Sent from my DROID RAZR using Mountain Buzz mobile app


----------



## elkhaven (Sep 11, 2013)

Sorry for the weird dup, gust wanted to change wick to quick...



Sent from my DROID RAZR using Mountain Buzz mobile app


----------



## markdl (Feb 24, 2009)

FYI, there wasn't much of an eddy at all at the pull-in for the cave on June 4th when we were there. Eddy room for no more than 2 boats. Trail was a serious scramble, with three nearly-vertical sections (not too tough going up, harder coming back down) but once we all got safely back to the boats, it was very worth it!


----------



## Montanaflyfish (Apr 25, 2012)

Quick correction to an earlier post... One of the camps that has the "road" is Trout Creek (in addition to Bear Gulch.) It is usually used at lower water by some of the cabin residents to do shuttles of tubers doing day floats. Upper Parker is one of the best camps on the river and there is no road going through camp.


----------



## [email protected] (Jun 1, 2010)

Just a quick note the cave hike is on river left. Three boats will fit and a stake is advised for tying up.


----------



## elkhaven (Sep 11, 2013)

Montanaflyfish said:


> Quick correction to an earlier post... One of the camps that has the "road" is Trout Creek (in addition to Bear Gulch.) It is usually used at lower water by some of the cabin residents to do shuttles of tubers doing day floats. Upper Parker is one of the best camps on the river and there is no road going through camp.


Sorry, you're totally correct Trout Creek was what I was thinking... But a deuce and a half rumbling through camp could ruin ones tranquil sleep and the roads are also primary access for a significant number of the landowners, not just tube shuttles. You will see them in use at surprisingly high flows. Thanks for the correction.



[email protected] said:


> Just a quick note the cave hike is on river left. Three boats will fit and a stake is advised for tying up.


 Lots of corrections, I guess I need to stay away from late night posting when I can't sleep... The cave trail is river left, thank you bighorn.


----------



## montanan (May 7, 2014)

Getting to be that time of year for planning for the smith! Might seem like a random question... but has anyone ever stayed at the 'Merganser Bend' campsite?


----------



## elkhaven (Sep 11, 2013)

montanan said:


> Getting to be that time of year for planning for the smith! Might seem like a random question... but has anyone ever stayed at the 'Merganser Bend' campsite?

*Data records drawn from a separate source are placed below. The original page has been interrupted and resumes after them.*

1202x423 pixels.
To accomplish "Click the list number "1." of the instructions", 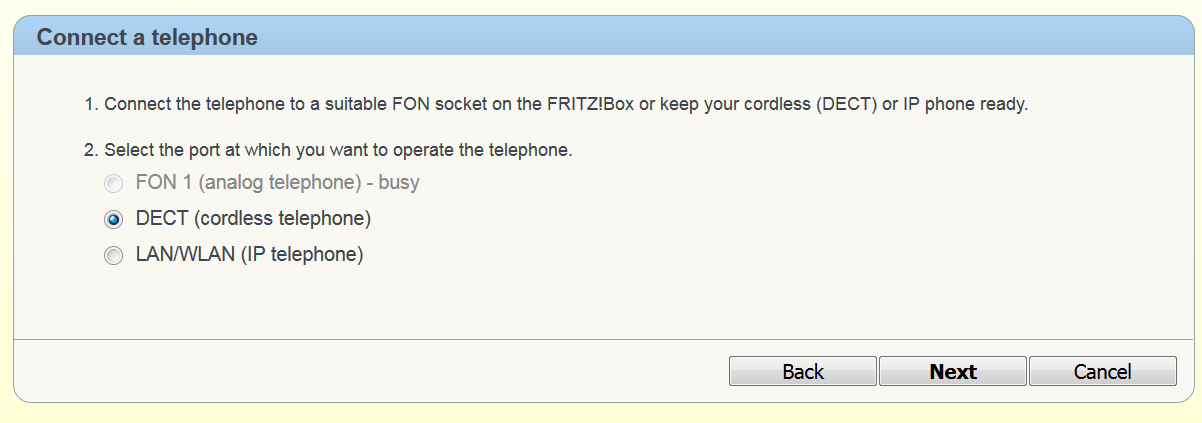I will [91, 104].
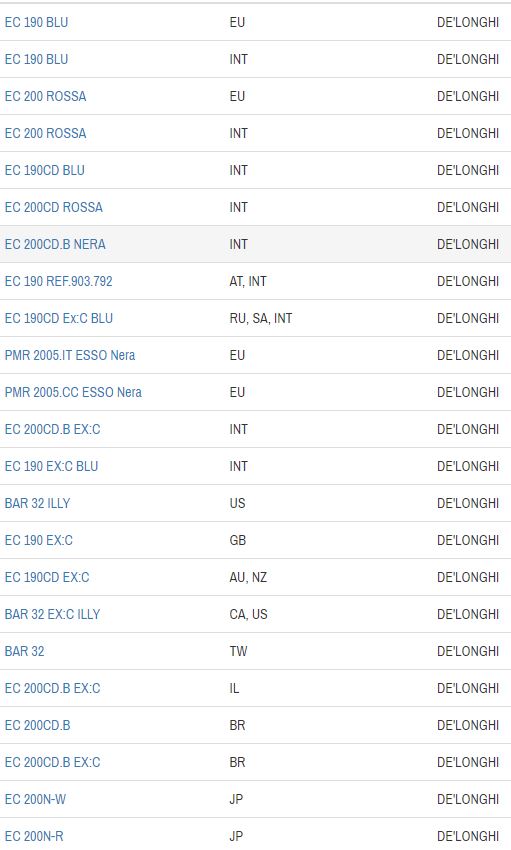511x850 pixels.
Task: Open the EC 190 EX:C BLU model
Action: pos(51,466)
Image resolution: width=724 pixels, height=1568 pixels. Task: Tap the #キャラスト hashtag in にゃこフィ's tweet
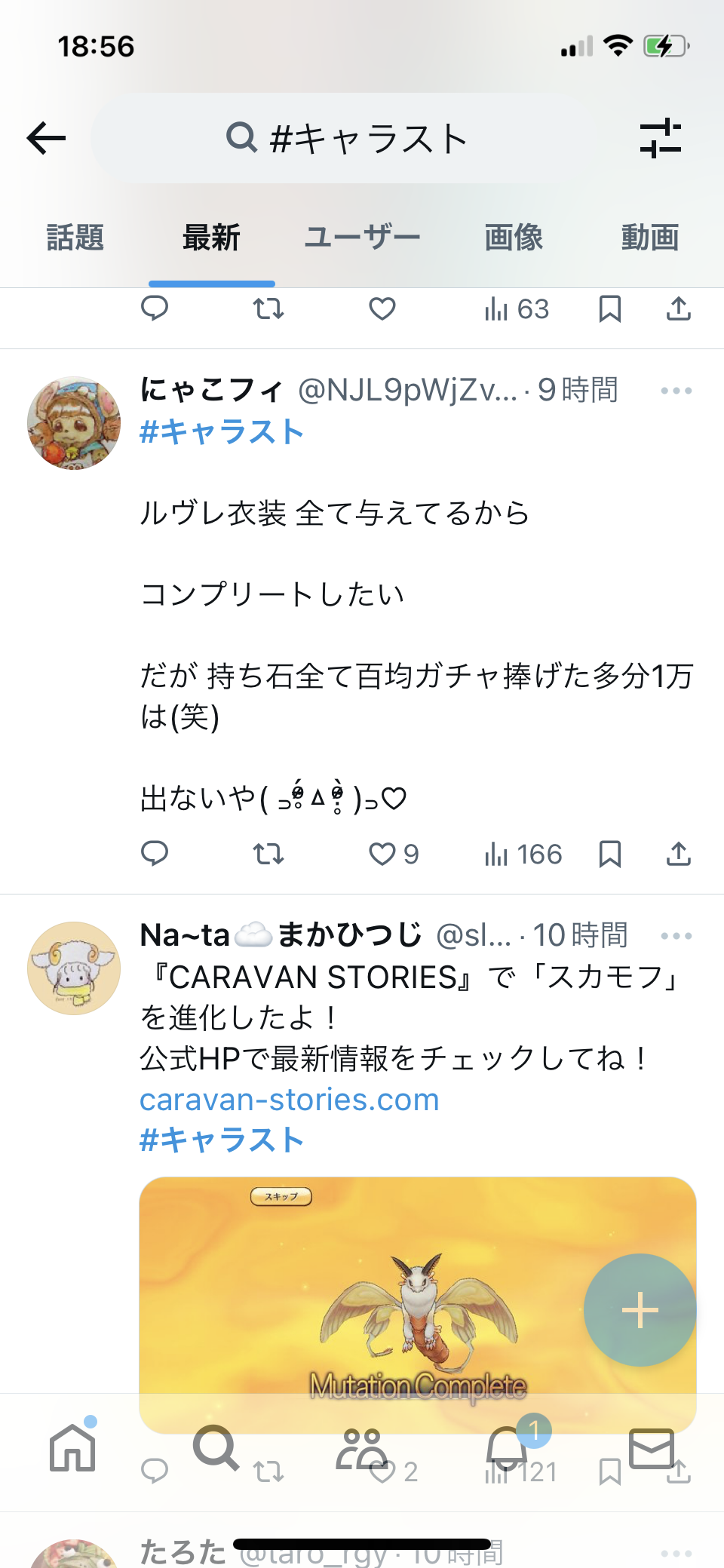pyautogui.click(x=222, y=432)
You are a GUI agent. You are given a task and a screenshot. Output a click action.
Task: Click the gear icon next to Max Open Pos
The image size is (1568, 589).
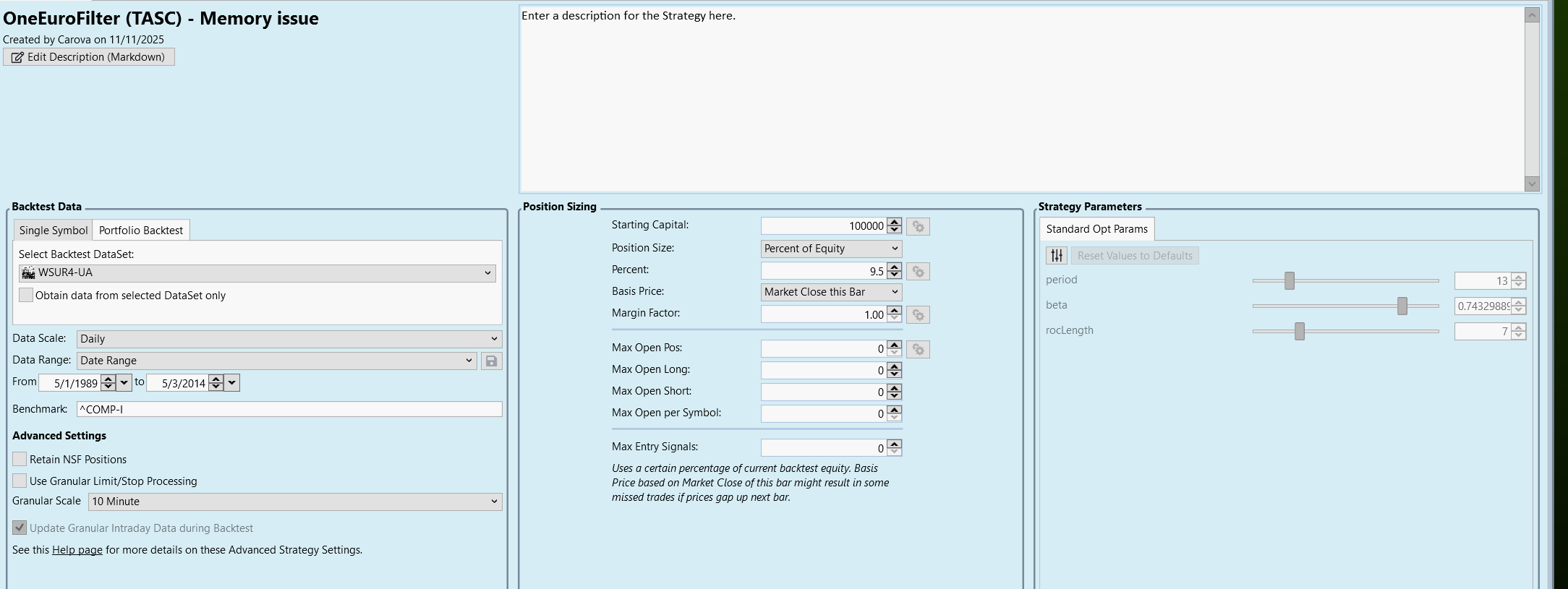coord(918,350)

no and for good reason, I think....

I've stopped in there once, for my wife to pee... She didn't come down claiming it was a diamond in the ruff which is my extent of info on the site. From the river, it's almost completely shut off with willows and I've always laughed at the concept, but, honestly it's been a while since I've paid it much heed. I'd love to hear an actual report of someone staying there, but in reality ridge top is just around the corner and lower ridge is a great site. upper isn't bad either. Middle is really just part of lower and shouldn't be it's own site. The other group of sites in the area, Black butte (or something similar) looks nice if you want to hike your gear 20 feet up the bank. I wish I could give you better intel, but it's just never been a site I've been interested in - kind of like County Line, way up river.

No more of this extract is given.